The car itself was standard fare, with the straight lines and large cabin space a known formula, proven to have worked on both the Cortina and the Escort, which is no surprise considering the brainpower that had gone into them. The two European Ford corporations of Britain and Germany had collaborated on those projects to make continental cars that could be built and sold in both countries, and the Granada was to follow the same successful recipe. With a steady reliable drivetrain nestled under a roomy yet sensible body, the car won over managers and chiefs on both sides of the Channel, becoming a staple of the highways and putting up a decent fight against other, more luxurious contemporaries.
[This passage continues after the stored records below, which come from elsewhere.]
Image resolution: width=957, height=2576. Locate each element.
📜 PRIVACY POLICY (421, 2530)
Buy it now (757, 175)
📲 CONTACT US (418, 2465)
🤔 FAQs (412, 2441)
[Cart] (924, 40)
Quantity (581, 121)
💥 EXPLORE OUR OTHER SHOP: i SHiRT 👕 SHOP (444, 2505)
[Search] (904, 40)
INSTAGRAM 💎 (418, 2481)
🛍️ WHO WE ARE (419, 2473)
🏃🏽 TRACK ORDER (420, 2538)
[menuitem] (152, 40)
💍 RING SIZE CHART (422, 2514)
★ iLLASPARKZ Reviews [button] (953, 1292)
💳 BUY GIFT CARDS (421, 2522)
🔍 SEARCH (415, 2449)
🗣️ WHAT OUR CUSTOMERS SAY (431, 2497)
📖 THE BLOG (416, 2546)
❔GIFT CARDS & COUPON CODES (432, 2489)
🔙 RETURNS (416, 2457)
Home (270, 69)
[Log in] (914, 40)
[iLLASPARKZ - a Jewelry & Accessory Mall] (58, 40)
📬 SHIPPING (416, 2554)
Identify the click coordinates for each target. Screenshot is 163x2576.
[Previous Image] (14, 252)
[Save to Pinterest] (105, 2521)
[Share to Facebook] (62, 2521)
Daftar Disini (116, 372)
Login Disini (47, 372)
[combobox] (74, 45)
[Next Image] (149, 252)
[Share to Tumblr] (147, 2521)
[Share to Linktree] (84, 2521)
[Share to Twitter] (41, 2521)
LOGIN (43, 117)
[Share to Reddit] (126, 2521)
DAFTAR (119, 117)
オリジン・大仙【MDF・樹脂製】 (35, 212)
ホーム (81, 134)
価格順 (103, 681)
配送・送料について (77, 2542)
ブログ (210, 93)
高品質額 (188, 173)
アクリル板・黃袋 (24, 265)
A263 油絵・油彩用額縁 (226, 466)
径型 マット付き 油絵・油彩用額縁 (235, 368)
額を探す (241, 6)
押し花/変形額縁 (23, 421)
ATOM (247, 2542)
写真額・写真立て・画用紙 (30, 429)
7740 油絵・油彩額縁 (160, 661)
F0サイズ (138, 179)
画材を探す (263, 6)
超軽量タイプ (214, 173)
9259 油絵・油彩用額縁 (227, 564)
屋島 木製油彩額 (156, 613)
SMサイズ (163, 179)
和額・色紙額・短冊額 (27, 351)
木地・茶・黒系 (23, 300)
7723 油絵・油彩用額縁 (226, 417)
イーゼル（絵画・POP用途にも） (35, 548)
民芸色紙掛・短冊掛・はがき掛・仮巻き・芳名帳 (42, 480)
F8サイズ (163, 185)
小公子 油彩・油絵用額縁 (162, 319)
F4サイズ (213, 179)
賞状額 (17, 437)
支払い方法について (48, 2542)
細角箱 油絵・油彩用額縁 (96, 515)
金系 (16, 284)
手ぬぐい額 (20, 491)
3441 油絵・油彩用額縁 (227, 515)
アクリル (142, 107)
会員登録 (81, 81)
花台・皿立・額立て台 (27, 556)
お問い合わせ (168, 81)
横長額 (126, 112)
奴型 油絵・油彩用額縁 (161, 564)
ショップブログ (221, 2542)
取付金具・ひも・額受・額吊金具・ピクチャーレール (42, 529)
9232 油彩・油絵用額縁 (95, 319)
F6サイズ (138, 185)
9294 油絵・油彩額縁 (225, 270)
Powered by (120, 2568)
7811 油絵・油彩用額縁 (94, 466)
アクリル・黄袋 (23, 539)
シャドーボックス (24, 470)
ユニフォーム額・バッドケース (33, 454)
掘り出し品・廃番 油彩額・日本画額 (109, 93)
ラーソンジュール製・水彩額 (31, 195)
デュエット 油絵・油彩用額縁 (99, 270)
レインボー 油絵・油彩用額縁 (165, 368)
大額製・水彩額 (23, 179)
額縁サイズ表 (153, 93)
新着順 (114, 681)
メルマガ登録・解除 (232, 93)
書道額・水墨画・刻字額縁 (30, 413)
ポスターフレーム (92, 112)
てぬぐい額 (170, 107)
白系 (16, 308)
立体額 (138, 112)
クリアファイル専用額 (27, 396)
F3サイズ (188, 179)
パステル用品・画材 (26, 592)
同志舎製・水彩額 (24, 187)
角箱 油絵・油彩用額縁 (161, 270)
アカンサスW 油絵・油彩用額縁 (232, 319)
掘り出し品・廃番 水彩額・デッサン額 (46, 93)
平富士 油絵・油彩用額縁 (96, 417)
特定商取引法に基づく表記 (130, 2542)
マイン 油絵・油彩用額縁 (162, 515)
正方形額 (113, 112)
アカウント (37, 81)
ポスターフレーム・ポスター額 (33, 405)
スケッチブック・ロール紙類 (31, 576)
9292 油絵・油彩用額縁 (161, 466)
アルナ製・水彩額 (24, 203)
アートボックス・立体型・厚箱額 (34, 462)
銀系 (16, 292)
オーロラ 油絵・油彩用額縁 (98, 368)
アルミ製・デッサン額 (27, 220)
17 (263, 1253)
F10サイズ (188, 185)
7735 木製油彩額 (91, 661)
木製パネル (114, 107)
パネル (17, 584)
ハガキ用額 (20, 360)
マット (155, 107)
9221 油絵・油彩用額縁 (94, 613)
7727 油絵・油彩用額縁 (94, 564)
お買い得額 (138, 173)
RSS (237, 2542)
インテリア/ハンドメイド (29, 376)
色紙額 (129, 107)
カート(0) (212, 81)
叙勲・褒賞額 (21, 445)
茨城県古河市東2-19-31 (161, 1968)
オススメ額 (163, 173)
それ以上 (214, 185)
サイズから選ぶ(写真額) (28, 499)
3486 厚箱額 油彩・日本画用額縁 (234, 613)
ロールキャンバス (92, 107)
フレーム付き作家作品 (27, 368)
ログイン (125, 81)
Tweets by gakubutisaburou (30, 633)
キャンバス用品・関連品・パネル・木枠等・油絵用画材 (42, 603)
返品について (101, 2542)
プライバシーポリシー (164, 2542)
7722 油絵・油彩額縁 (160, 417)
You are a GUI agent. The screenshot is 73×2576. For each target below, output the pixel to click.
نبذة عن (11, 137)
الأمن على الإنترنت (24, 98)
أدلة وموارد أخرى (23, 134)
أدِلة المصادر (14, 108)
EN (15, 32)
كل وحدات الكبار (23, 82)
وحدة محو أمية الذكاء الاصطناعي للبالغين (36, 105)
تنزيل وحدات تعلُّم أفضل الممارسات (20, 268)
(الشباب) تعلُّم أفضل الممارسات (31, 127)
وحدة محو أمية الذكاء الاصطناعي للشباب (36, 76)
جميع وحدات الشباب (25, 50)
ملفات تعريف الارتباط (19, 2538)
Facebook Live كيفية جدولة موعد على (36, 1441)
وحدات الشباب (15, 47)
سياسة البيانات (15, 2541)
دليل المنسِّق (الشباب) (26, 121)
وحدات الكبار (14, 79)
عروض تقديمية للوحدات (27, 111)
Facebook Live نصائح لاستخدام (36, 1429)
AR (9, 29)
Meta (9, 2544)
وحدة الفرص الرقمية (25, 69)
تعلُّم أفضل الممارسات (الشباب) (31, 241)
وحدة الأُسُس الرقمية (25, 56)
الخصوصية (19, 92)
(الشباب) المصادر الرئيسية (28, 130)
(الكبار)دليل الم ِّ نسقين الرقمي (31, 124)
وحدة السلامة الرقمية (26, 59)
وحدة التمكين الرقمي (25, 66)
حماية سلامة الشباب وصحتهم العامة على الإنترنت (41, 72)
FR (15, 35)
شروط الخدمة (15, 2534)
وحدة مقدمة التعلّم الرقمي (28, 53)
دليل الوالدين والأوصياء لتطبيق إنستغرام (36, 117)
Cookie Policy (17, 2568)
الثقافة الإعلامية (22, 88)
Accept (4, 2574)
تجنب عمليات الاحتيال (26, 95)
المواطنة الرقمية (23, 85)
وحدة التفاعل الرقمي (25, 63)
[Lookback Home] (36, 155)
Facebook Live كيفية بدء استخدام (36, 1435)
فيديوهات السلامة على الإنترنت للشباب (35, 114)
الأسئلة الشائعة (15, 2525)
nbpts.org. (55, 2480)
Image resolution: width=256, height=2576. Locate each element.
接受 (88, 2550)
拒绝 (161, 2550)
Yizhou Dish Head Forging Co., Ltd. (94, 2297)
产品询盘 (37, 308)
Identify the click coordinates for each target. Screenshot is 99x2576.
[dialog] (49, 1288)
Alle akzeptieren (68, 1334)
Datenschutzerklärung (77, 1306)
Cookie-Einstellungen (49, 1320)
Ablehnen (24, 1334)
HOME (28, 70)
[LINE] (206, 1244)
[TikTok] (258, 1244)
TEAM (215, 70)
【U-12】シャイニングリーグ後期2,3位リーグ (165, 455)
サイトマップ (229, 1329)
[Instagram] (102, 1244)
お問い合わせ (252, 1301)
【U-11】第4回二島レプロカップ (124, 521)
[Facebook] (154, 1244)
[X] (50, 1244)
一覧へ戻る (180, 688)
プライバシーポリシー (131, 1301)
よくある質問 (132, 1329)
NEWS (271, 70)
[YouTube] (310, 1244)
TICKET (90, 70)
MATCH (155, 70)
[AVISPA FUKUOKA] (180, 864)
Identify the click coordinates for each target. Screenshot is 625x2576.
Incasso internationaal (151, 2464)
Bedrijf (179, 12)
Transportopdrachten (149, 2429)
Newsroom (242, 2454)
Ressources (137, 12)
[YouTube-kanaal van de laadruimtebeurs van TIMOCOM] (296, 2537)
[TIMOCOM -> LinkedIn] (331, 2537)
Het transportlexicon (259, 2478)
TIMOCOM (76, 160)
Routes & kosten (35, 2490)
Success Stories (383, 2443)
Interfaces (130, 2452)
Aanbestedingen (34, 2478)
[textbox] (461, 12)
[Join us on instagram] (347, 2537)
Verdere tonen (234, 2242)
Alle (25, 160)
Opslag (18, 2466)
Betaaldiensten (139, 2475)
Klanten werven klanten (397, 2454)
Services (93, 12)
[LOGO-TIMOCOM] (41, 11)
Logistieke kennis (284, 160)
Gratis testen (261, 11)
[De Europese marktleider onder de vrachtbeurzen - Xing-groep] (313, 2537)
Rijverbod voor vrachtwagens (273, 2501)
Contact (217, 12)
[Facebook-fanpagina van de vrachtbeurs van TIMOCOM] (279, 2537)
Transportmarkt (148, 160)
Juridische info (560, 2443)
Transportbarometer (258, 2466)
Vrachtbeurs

And as the Seventies exploded, so did the story of Granada, both the town and the car. The former, throttled for years by the oppressiveness of its dictator-general Franco, suddenly boomed as airports opened and hotels sprang up all along the coast. The beaches accepted a trickle, then a stream, and now a torrent of fat Northern Europeans, slathered in suntan lotion and basking their bellies in the sun. And in 1977, the Granada too went through a revolution, and with a new range of fleet-friendly engines and performance upgrades, it became an industry benchmark for affordable performance saloons, with Ford's beast comparing favourably to much more expensive offerings from superior manufacturers like Mercedes. The big men with cigars in both Dagenham and Cologne could slap themselves on the back for their cleverly designed Mark II.
Yet the cleverness of Ford's naming convention somehow became oddly reversed. Despite the engine range running from basic 1.6's to roaring 3-litre V6's, the car picked up a reputation not of poverty, but of the working class. Rather than the car absorbing all the foreign charm of its namesake town, the opposite happened, and the name Granada became permanently associated with fat sweaty Brits, sunburnt and shouting at Spaniards. The affluent masses, with their complete lack of social grace, tarnished the Granada forever.
It's that sort of social cheapness that sullies this Granada here. The single exhaust pipe and prosthetic-limb colouring point to the feeble engine under the bonnet, which is far more likely to be a four-pot from Dagenham than a V6 from Cologne. And yet someone has chosen to adorn both ends not just with "Ford" or "Granada" but with another name, "Berta", stamped boldly in black and white on the numberplate.
This sort of vanity is relatively common further west, where overpaid and egotistic executives purchase personalised plates for their cars, either as a display of wealth or, more cynically, for other more personal shortcomings. So for someone to pay such a price (and it's not cheap in Poland) to do the same thing to a decaying 30-year-old saloon is a particularly delicious joke. Are they desperately trying to catch up with the money that pours into Warsaw year after year, or is it a cruel jibe at the besuited owners of Porsche Cayennes, highlighting others' vanities by playing them at their own game?
Whatever the reason, Granada proved not to be the right name for the car, and for the third edition, released in 1985, the Spanish name was dropped in favour of the more astrological Scorpio; a sign that Ford no longer wanted their cars tainted by the actions of Brits on holiday. But I can't help feeling that, for a big heavy German such as this, Berta, or even Helga, might have been a better name.